Interestingly, most of the mistakes we were discussing didn’t have much to do with miscalculating doses and fudging diagnoses, as you might expect. They largely centered around our verbal, emotional and ethical pratfalls when it comes to client communication.
In most of these cases, end-of-life decisions were the focus. How veterinarians handle client communication during these crucial last visits can make the difference between serious suffering and the “beautiful death” described literally in the Greek-rooted word, “euthanasia.”
And most veterinarians can relate fantastic stories about having gone about it all wrong. For example, when we deal with owners whose religious beliefs preclude euthanasia; or when we prevaricate and fail to put our foot down (when a good stomping is all that stands between extreme suffering and death).
I have my share of these tales, but it seems my specialist friends beat me, hands down, when it comes to discussing death in detail—in all the wrong ways.
Now, that’s not because I’m any better at it. It’s simply the result of two factors:
1) I have a long-term relationship with my clients. I know them. I have a handle on what I can and can’t say to them in sensitive situations. My specialist buddies don’t have the benefit of such niceties. They’ve likely only just met the client.
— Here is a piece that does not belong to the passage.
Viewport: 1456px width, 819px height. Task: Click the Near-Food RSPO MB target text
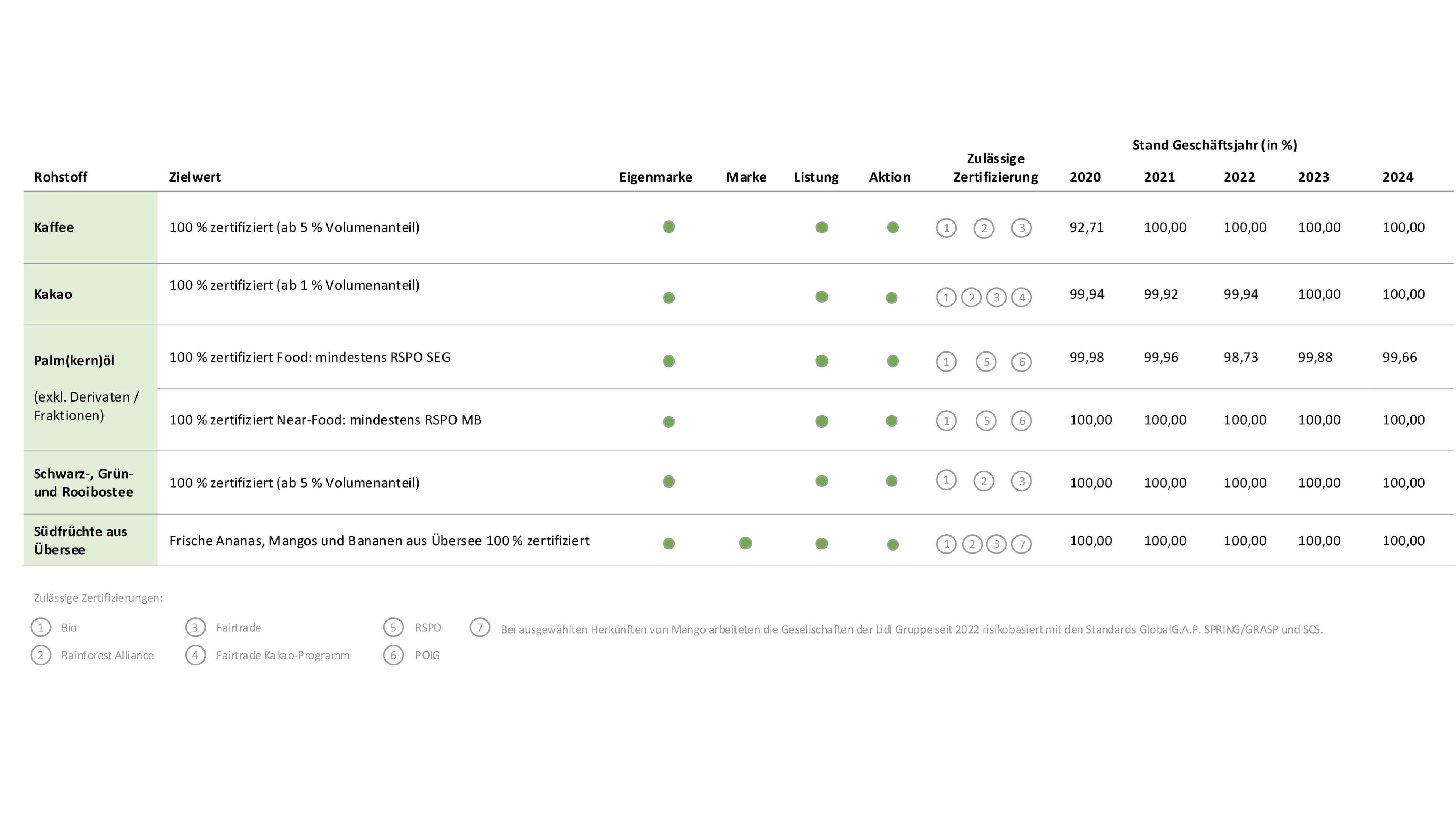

2) Specialists spend more of their time dealing in more complex cases general practitioners are more likely to refer for more specialized treatment. Let’s face it—these pets are more likely to be very sick. And they’re more likely to die.
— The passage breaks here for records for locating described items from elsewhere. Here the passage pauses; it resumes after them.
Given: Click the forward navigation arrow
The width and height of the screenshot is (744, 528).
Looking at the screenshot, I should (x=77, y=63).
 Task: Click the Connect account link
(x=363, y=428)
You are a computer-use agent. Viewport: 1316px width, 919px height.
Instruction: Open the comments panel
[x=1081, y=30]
My friends are mostly in these unenviable positions. They’re frustrated by some owners’ unwillingness to admit defeat on behalf of their suffering pets. They’re frustrated by many owners’ denial that suffering is present, more so if it’s an understandable denial borne of grief and/or a failure to recognize irrefutable evidence of pain and suffering.
The more cynical among you might assume that veterinarians are primarily motivated by a drive to keep their patients alive—if for no better reason than because it’s how we make money. But none of the vets I know is THAT cynical. Prolonging an animal’s suffering—with no treatment in sight—is wrong, regardless of how the owner sees it.
So what’s a vet to do?
Interestingly, most of us agreed that recusing ourselves from the case is the ideal approach. As in, “I will not be a party to this. I feel strongly that you must make a decision to euthanize or hospitalize for alleviation of extreme pain and suffering. Home care is NOT acceptable. Find yourself another veterinarian if you want to continue to allow her to suffer.”
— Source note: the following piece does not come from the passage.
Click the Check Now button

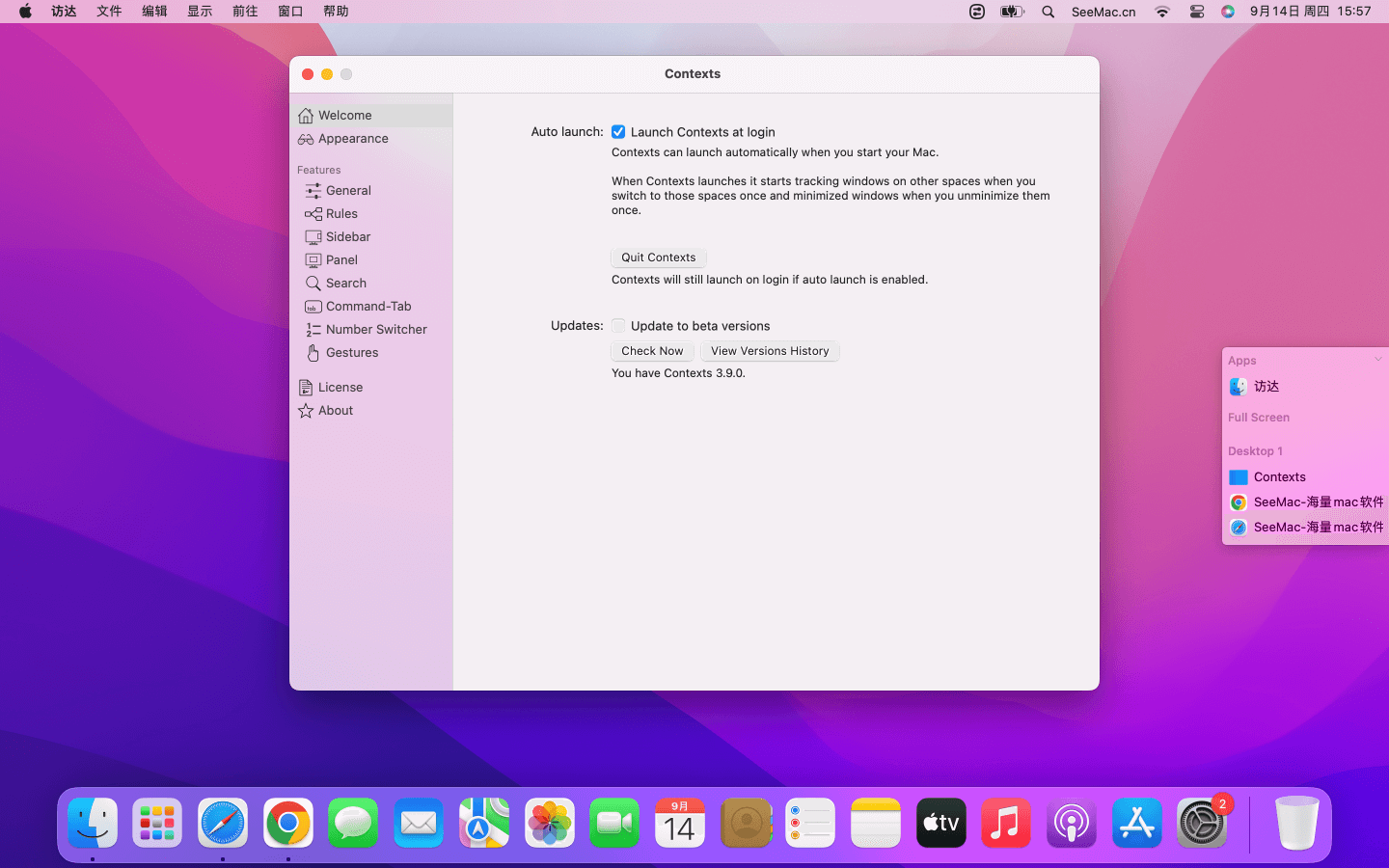(652, 351)
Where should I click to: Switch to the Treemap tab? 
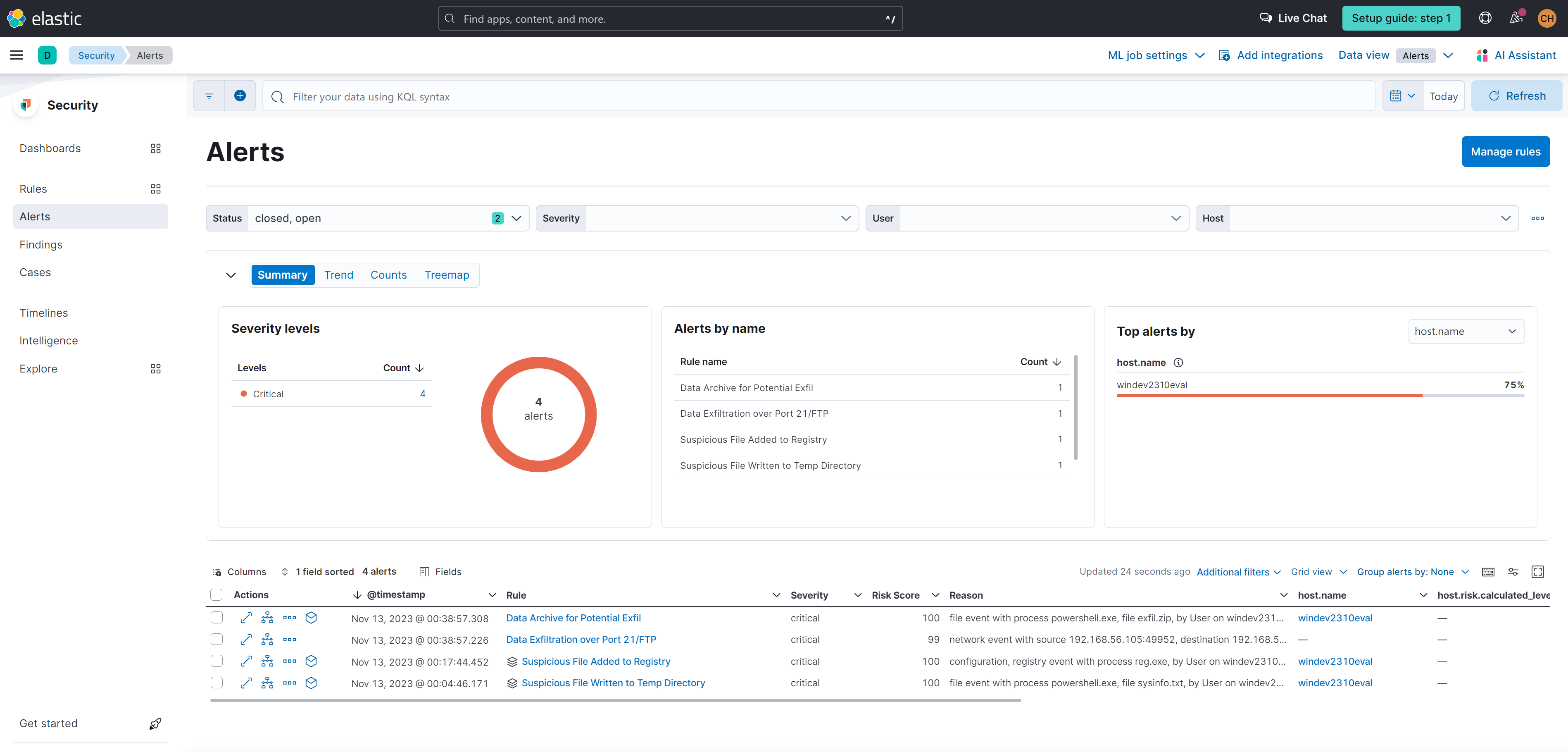click(447, 275)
My lung cancer case last month was a perfect example of the scenario this approach was built for: A client with a dog in severe respiratory distress refuses to accept that euthanasia is the right approach. She wants to take her dog home “to die with dignity.” I respectfully disagreed that “dignity” could be preserved in the face of all that suffering when more humane alternatives are available. Nothing short of a morphine drip and an oxygen cage could have helped this dog—if that.
I should have refused to help her at all. I should have made my case more strongly. I should have said, “My ethical duty is to your pet and I will NOT help you prolong her suffering.” But she would have taken her dog home anyway, right? Maybe not. I wonder.
After Saturday night’s dinner I feel differently about cases like this. Sure, a vet’s job is to help an owner make their own decisions about a pet’s life. But I’d no more euthanize a healthy, happy, well-adjusted animal (an area where I’m comfortable refusing my services) than involve myself in prolonging an irrevocably suffering animal’s life.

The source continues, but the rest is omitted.